SR-B37957 · Issue 278510
XSS security added for date property error message
Resolved in Pega Version 7.3
A cross site scripting filter has been added for pyErrorMessage in order to improve security.
SR-B38317 · Issue 295056
Password expiry logic updated to use start of day
Resolved in Pega Version 7.3
Previously, the password expiry logic was based on a tight format of number of days+ timeStamp. This caused scenarios such as not prompting for a password reset when user logs in, but rather at the exact time stamp of the previous change even if that comes in the middle of work and throws the user out of the session. To avoid this behavior, the password expiry logic is now based on number of days logic with timeStamp defaulted to start of day (00.00) taking care of locale and getting difference in number of days.
SR-B38602 · Issue 296751
Login error message modified for increased security
Resolved in Pega Version 7.3
When an operator was configured to use External authentication and then attempted to login through other servlets, the error message included the operator ID. This could be used maliciously to discover valid IDs on the system, so in order to improve security, the process has been modified to remove the ID from the failure message.
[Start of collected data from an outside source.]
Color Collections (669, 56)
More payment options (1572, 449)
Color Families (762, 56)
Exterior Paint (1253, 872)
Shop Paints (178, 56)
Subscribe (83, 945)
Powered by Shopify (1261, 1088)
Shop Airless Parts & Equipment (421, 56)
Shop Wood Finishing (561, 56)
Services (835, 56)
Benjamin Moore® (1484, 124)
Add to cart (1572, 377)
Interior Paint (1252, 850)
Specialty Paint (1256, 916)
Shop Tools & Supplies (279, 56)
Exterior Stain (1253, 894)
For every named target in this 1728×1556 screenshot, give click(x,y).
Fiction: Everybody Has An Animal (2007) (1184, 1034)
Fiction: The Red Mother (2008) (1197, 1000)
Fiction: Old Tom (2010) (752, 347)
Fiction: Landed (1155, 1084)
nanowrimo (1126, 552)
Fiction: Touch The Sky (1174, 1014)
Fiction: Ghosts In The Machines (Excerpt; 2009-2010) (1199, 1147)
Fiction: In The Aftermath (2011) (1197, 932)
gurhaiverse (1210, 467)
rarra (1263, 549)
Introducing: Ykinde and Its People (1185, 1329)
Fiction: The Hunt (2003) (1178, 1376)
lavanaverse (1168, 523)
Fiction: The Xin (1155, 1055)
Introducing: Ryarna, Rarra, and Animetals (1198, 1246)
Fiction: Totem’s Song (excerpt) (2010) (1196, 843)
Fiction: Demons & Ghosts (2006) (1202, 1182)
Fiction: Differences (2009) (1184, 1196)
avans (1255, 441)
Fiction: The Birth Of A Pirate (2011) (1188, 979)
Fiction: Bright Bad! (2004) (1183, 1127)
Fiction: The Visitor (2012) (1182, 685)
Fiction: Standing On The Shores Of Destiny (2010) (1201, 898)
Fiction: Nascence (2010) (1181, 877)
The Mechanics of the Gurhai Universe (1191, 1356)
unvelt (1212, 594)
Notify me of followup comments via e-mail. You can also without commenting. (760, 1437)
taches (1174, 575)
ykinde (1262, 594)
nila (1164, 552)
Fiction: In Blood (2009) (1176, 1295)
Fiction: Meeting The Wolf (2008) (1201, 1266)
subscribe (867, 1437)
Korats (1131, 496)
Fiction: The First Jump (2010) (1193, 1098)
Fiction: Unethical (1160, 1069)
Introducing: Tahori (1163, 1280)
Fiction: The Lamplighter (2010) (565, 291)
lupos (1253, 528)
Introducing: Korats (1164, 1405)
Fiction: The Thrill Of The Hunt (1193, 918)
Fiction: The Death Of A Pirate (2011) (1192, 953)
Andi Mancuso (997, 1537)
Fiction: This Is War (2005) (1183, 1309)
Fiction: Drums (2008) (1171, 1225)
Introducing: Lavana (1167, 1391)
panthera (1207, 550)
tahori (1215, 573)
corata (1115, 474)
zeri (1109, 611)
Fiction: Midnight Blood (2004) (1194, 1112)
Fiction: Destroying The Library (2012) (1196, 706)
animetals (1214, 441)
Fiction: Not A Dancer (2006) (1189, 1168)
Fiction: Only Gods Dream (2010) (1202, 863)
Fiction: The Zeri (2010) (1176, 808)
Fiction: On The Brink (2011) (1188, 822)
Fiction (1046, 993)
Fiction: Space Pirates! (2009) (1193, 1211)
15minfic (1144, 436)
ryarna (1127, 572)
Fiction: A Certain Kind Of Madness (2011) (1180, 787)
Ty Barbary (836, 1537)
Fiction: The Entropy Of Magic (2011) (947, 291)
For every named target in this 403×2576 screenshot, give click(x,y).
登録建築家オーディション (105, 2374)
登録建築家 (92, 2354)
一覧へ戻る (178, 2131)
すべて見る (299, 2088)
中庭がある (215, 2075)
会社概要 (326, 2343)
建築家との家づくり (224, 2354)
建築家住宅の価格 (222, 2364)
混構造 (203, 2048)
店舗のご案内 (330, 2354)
If authentication fails, the message "The information you entered was not recognized." will be displayed and the system will log an error message in the PegaRULES log file with the actual message "Error authenticating , : This user must use external authentication."
SR-B38602 · Issue 297290
Login error message modified for increased security
Resolved in Pega Version 7.3
When an operator was configured to use External authentication and then attempted to login through other servlets, the error message included the operator ID. This could be used maliciously to discover valid IDs on the system, so in order to improve security, the process has been modified to remove the ID from the failure message. If authentication fails, the message "The information you entered was not recognized." will be displayed and the system will log an error message in the PegaRULES log file with the actual message "Error authenticating , : This user must use external authentication."
SR-B38647 · Issue 297399
ServiceExport folder access restricted for guest users
Resolved in Pega Version 7.3
In order to increase data security, access to the 'ServiceExport' folder has been blocked for Guest users (Un-Authenticated users who have pre-atn cookie) on single-tenant sites. Once the user is logged in with valid credentials, the folder contents will be available. For backward compatibility the PRConfig setting 'serviceexportcontent/allowtoguestusers' has been added; if set to true then guest users will have access. The default is false.
SR-B39489 · Issue 290738
KeyStoreType of PKCS12 passes validation
Resolved in Pega Version 7.3
Keystore has an allowed file type of PKCS12, but an invalid type error was generated when trying to create a keystore file of this type. This has been corrected.
SR-B40059 · Issue 296152
IACAuthentication security improved
Resolved in Pega Version 7.3
The IACAuthentication activity assumed third party authentication and did not check for a password. In order to improve security, default password validation has been added to the shipped IACAuthentication activity.
SR-B42009 · Issue 304044
Authentication timeout smoothed for re-login
Resolved in Pega Version 7.3
If custom authentication was used with a stream specified to enter credentials upon authentication timeout, re-login failed after the timeout. This was traced to two issues: first, the custom configuration defaulted to using the out-of-the-box stream "Web-TimeOut", which expects the password to be in base64 encoded format and so attempts to base64 decode it. This caused an authentication failure. Second, when restarting with authentication instead of a timed-out request, the starting activity of operator was being executed and the portal was rendered unexpectedly. To resolve this, the object references needed for the successful resumption will be cloned when there is authentication timeout and used for redirection upon successful authentication.
SR-B43182 · Issue 301518
pzSUS Param properly URLEncoded
Resolved in Pega Version 7.3
The Tomcat 8+ server was rejecting DWA URLs due to characters such as {,} that it considered to be unsafe. These characters were introduced by pzSus key in the URL, and these values will now be encoded for the browser to resolve these issues.
SR-B44199 · Issue 300058
Fixed Access Control Policy in Assign- classes
Resolved in Pega Version 7.3
An error was generated when attempting to create an Access Control Policy in Assign- classes. This was due to a missing use-case, and has been corrected.